The standard doesn't say that in case of an std::string '\0' is any special character. Therefore, any compliant implementation of std::string should not treat '\0' as any special character. Unless of course a const char* is passed to a member function of a string, which is assumed to be null-terminated.

By design.
C also can have not null terminated strings:
char sFoo[4];
strncpy(sFoo,"Test",sizeof(sFoo));
Where sFoo holds non-NULL terminated string.
And it have have Null-Terminated strings that can have 0 like
struct String {
char *str;
size_t length;
size_t capacity;
};
String literals are NUL terminated but this is not always refers to strings.
So having NUL terminated string is practice but it does mean that 0 in invalid character.

strncpy vs. strncat
That said, strncpy and strncat etc. will append a null terminator if there's room.
Actually strncpy and strncat are very different:
strncpy writes a "NUL-filled n-bytes string" to a n-bytes buffer: a string whose length l is at most n, such that the last n - l bytes are filled with NUL. Note the plural: all last bytes are zeroed, note just one. Also note the fact that the maximum allowed value for l is really n, so there can be zero NUL bytes: the buffer may no hold a NUL-terminated string. (GCC has a non-portable function to measure such "NUL-filled n-bytes string": strnlen.)
On the contrary, strncat outputs a NUL-terminated string to a buffer. In both cases, the string is truncated if it is too long, but in the case of strncpy, a n letters string will fit in a n-bytes buffer, whereas in the case of strncat, a result of n letters will only fit in (n+1)-bytes buffer.
This difference causes a lot of confusion to C beginners and even non-beginners. I have even seen lesson and books that teach "safe C programming" that had confused and contradicting informations about these standard functions.
These so-called "safe" C string manipulation functions (the "strn*" family) have been very criticized in the C "secure programming" community, and better designed (but non-standard) alternatives have been invented (notably the "strl*" family: strlcpy...).
Summary:
strncpy will append a null terminator if there's room;
strncat will append a null terminator always.

Related

Is it Safe to strncpy Into a string That Doesn't Have Room for the Null Terminator?

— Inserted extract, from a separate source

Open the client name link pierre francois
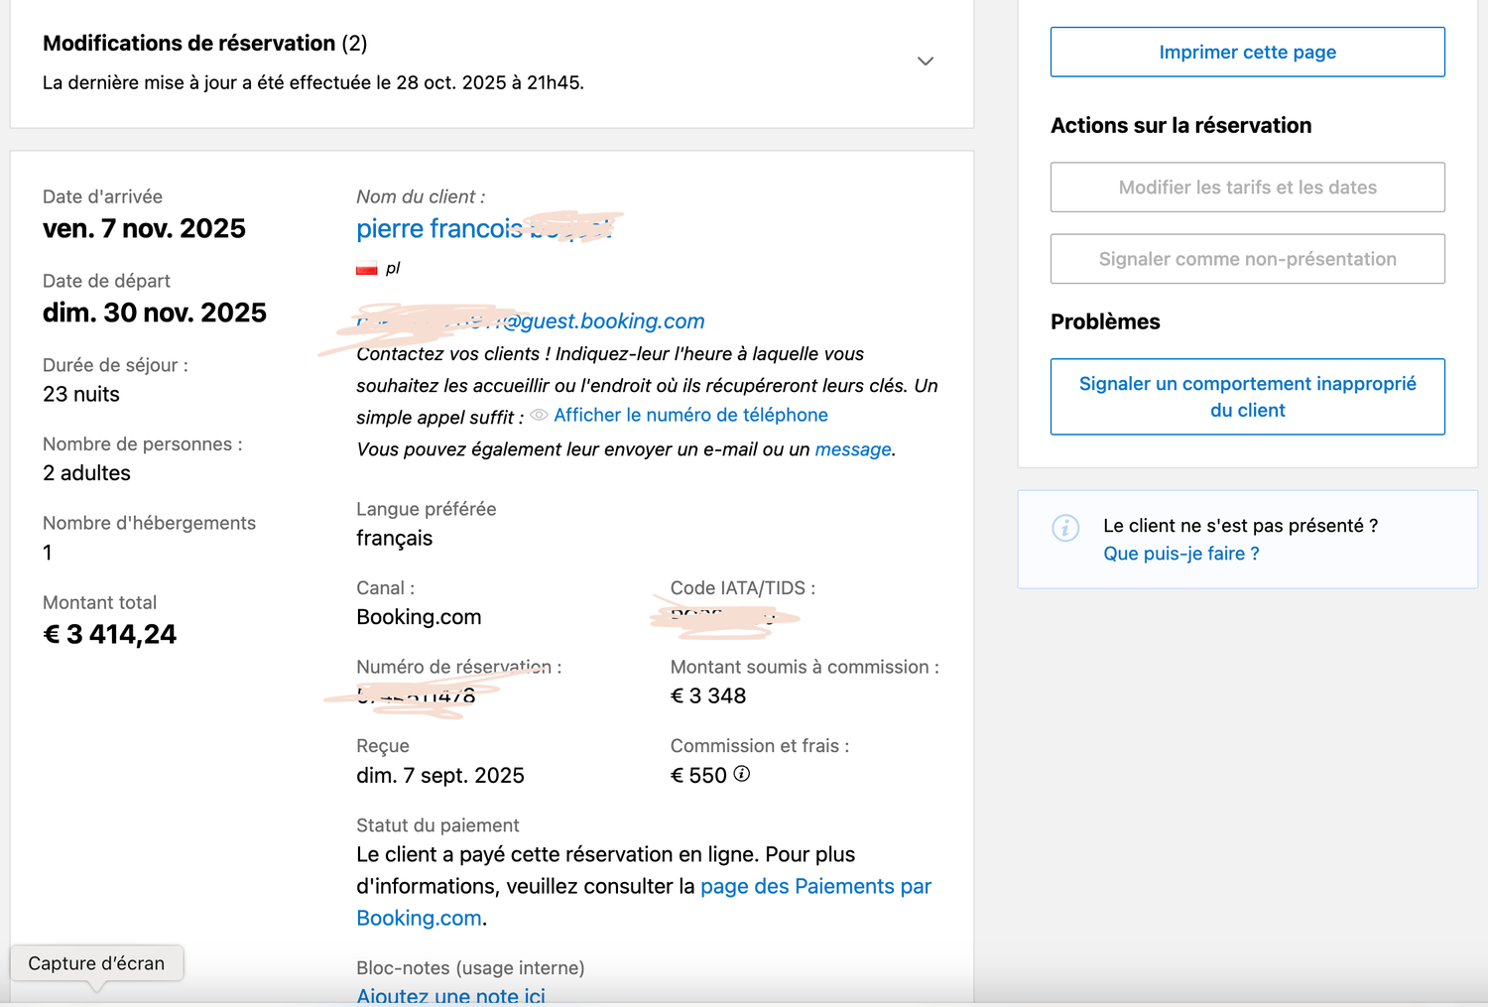Image resolution: width=1488 pixels, height=1007 pixels. pyautogui.click(x=439, y=229)
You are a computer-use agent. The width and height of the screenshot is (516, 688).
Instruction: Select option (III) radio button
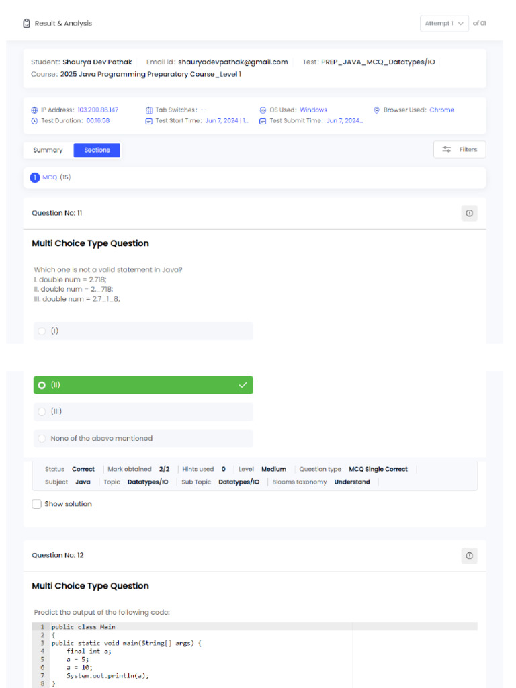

Consider the following code:
const char foo[] = "lorem ipsum"; // foo is an array of 12 characters
const auto length = strlen(foo); // length is 11
string bar(length, '\0'); // bar was constructed with string(11, '\0')
strncpy(data(bar), foo, length);
cout << data(bar) << endl;
My understanding is that strings are always allocated with a hidden null element. If this is the case then bar really allocates 12 characters, with the 12th being a hidden '\0' and this is perfectly safe... If I'm wrong on that then the cout will result in undefined behavior because there isn't a null terminator.
Can someone confirm for me? Is this legal?
There have been a lot of questions about why to use strncpy instead of just using the string(const char*, const size_t) constructor. My intent has been to make my toy code close to my actual code which contains a vsnprintf. Unfortunately even after getting excellent answers here I've found that vsnprintf doesn't behave the same as strncpy, and I've asked a follow up question here: Why is vsnprintf Not Writing the Same Number of Characters as strncpy Would?
This is safe, as long as you copy [0, size()) characters into the string . Per [basic.string]/3
In all cases, [data(), data() + size()] is a valid range, data() + size() points at an object with value charT() (a “null terminator”), and size() <= capacity() is true.
So string bar(length, '\0') gives you a string with a size() of 11, with an immutable null terminator at the end (for a total of 12 characters in actual size). As long as you do not overwrite that null terminator, or try to write past it, you're okay.
There are two different things here.
First, does strncpy add an additional \0 in this instance (11 non-\0 elements to be copied in a string of size 11). The answer is no:
Copies at most count characters of the byte string pointed to by src (including the terminating null character) to character array pointed to by dest.
If count is reached before the entire string src was copied, the resulting character array is not null-terminated.
So the call is perfectly fine.
Then data() gives you a proper \0-terminated string:
c_str() and data() perform the same function. (since C++11)
So it seems that for C++11, you are safe. Whether the string allocates an additional \0 or not doesn't seems to be indicated in the documentation, but the API is clear that what you are doing is perfectly fine.
You have allocated an 11-character std::string. You are not trying to read nor write anything past that, so that part will be safe.
So the real question is whether you have messed up the internals of the string. Since you haven't done anything that isn't allowed, how would that be possible? If it's required for the string to internally keep a 12-byte buffer with a null padding at the end in order to fulfill its contract, that will be the case no matter what operations you performed.
Yes it's safe according to the char * strncpy(char* destination, const char* source, size_t num):
Copy characters from string
Copies the first num characters of source to destination. If the end of the source C string (which is signaled by a null-character) is found before num characters have been copied, destination is padded with zeros until a total of num characters have been written to it.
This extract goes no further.